__SET TASK__. Please print the items below exactly as they appear, every line included.

## Begin INPUT FOR THIS TASK

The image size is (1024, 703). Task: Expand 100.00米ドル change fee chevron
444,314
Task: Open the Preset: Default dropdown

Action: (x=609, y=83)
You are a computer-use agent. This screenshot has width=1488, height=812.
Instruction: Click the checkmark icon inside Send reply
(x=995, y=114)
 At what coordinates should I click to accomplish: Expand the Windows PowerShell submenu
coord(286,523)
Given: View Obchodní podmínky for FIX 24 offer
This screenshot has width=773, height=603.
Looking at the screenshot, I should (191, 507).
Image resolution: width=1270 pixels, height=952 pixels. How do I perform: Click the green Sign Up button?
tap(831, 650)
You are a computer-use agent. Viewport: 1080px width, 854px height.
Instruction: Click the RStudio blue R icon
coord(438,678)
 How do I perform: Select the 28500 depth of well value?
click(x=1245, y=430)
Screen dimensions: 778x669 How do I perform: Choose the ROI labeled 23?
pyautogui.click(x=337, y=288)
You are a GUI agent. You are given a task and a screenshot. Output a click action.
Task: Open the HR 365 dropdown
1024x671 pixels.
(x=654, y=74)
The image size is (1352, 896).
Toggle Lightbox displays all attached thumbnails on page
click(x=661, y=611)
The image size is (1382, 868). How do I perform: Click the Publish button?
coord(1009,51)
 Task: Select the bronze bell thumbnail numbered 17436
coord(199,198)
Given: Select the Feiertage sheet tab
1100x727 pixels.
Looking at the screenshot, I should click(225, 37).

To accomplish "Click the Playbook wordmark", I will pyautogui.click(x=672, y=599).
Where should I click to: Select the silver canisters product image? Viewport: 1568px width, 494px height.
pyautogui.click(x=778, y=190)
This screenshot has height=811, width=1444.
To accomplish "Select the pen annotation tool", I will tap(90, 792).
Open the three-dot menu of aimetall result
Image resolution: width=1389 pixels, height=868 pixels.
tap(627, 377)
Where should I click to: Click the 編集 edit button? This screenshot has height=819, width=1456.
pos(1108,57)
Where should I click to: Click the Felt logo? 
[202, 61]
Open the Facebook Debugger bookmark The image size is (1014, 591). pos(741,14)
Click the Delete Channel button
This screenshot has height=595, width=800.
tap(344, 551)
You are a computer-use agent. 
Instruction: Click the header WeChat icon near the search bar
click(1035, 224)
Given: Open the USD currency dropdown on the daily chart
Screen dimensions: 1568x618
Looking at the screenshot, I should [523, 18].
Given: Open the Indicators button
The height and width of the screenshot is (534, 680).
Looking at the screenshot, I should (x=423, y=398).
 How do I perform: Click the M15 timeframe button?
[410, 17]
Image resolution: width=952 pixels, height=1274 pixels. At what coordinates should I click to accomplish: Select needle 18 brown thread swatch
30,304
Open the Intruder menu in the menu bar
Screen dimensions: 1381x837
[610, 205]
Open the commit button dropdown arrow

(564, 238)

## End INPUT FOR THIS TASK

__TASK SOLUTION__.
The image size is (1024, 703). Task: Expand 100.00米ドル change fee chevron
444,314
Task: Open the Preset: Default dropdown

Action: (x=609, y=83)
You are a computer-use agent. This screenshot has width=1488, height=812.
Instruction: Click the checkmark icon inside Send reply
(x=995, y=114)
 At what coordinates should I click to accomplish: Expand the Windows PowerShell submenu
coord(286,523)
Given: View Obchodní podmínky for FIX 24 offer
This screenshot has width=773, height=603.
Looking at the screenshot, I should (191, 507).
Image resolution: width=1270 pixels, height=952 pixels. How do I perform: Click the green Sign Up button?
tap(831, 650)
You are a computer-use agent. Viewport: 1080px width, 854px height.
Instruction: Click the RStudio blue R icon
coord(438,678)
 How do I perform: Select the 28500 depth of well value?
click(x=1245, y=430)
Screen dimensions: 778x669 How do I perform: Choose the ROI labeled 23?
pyautogui.click(x=337, y=288)
You are a GUI agent. You are given a task and a screenshot. Output a click action.
Task: Open the HR 365 dropdown
1024x671 pixels.
(x=654, y=74)
The image size is (1352, 896).
Toggle Lightbox displays all attached thumbnails on page
click(x=661, y=611)
The image size is (1382, 868). How do I perform: Click the Publish button?
coord(1009,51)
 Task: Select the bronze bell thumbnail numbered 17436
coord(199,198)
Given: Select the Feiertage sheet tab
1100x727 pixels.
Looking at the screenshot, I should click(225, 37).

To accomplish "Click the Playbook wordmark", I will pyautogui.click(x=672, y=599).
Where should I click to: Select the silver canisters product image? Viewport: 1568px width, 494px height.
pyautogui.click(x=778, y=190)
This screenshot has height=811, width=1444.
To accomplish "Select the pen annotation tool", I will tap(90, 792).
Open the three-dot menu of aimetall result
Image resolution: width=1389 pixels, height=868 pixels.
tap(627, 377)
Where should I click to: Click the 編集 edit button? This screenshot has height=819, width=1456.
pos(1108,57)
Where should I click to: Click the Felt logo? 
[202, 61]
Open the Facebook Debugger bookmark The image size is (1014, 591). pos(741,14)
Click the Delete Channel button
This screenshot has height=595, width=800.
tap(344, 551)
You are a computer-use agent. 
Instruction: Click the header WeChat icon near the search bar
click(1035, 224)
Given: Open the USD currency dropdown on the daily chart
Screen dimensions: 1568x618
Looking at the screenshot, I should [523, 18].
Given: Open the Indicators button
The height and width of the screenshot is (534, 680).
Looking at the screenshot, I should (x=423, y=398).
 How do I perform: Click the M15 timeframe button?
[410, 17]
Image resolution: width=952 pixels, height=1274 pixels. At what coordinates should I click to accomplish: Select needle 18 brown thread swatch
30,304
Open the Intruder menu in the menu bar
Screen dimensions: 1381x837
[610, 205]
Open the commit button dropdown arrow

(564, 238)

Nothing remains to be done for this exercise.